== RECORDS
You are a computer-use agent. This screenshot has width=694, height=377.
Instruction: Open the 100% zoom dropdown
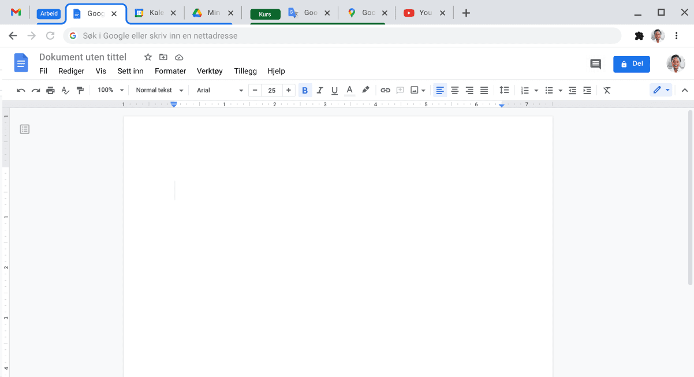(x=110, y=90)
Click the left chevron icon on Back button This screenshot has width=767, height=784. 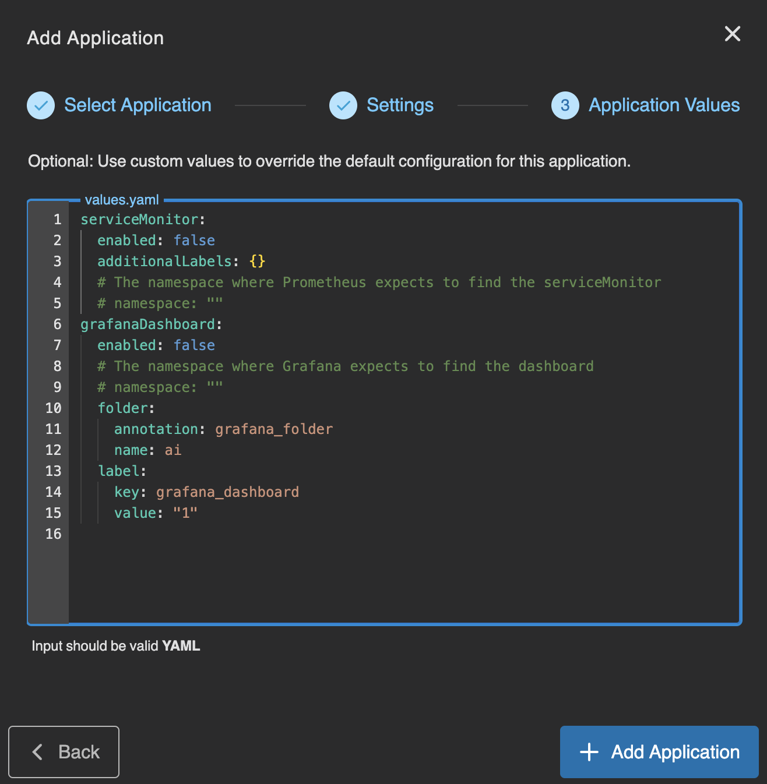pos(37,752)
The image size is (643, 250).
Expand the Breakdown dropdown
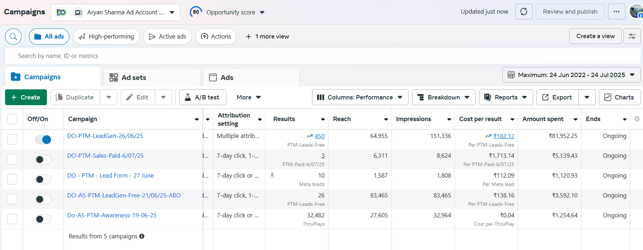click(x=443, y=98)
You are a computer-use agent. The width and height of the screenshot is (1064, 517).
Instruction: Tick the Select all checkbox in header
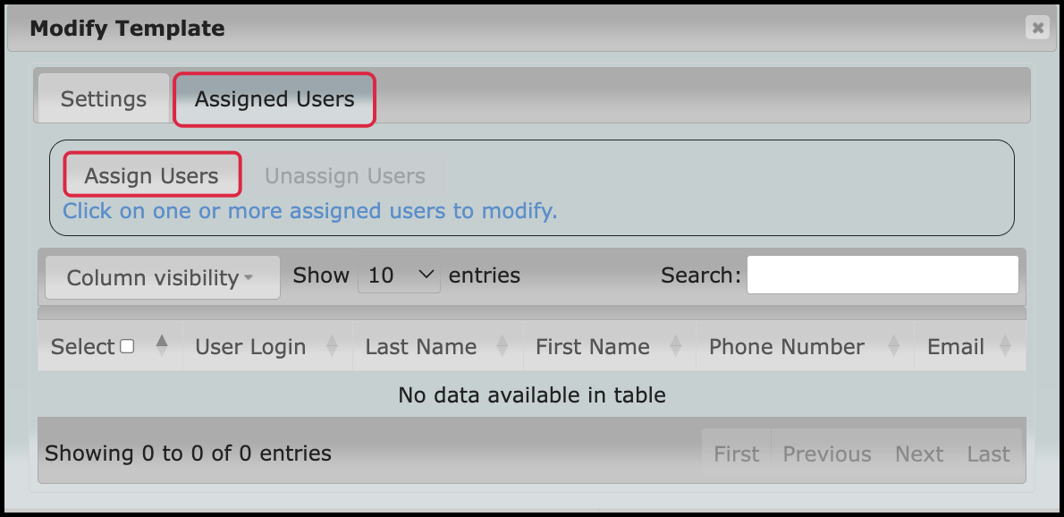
====
YOUR GOAL: How many lines in the entries above include the string "agent"? Answer with the number only.

FINAL ANSWER: 2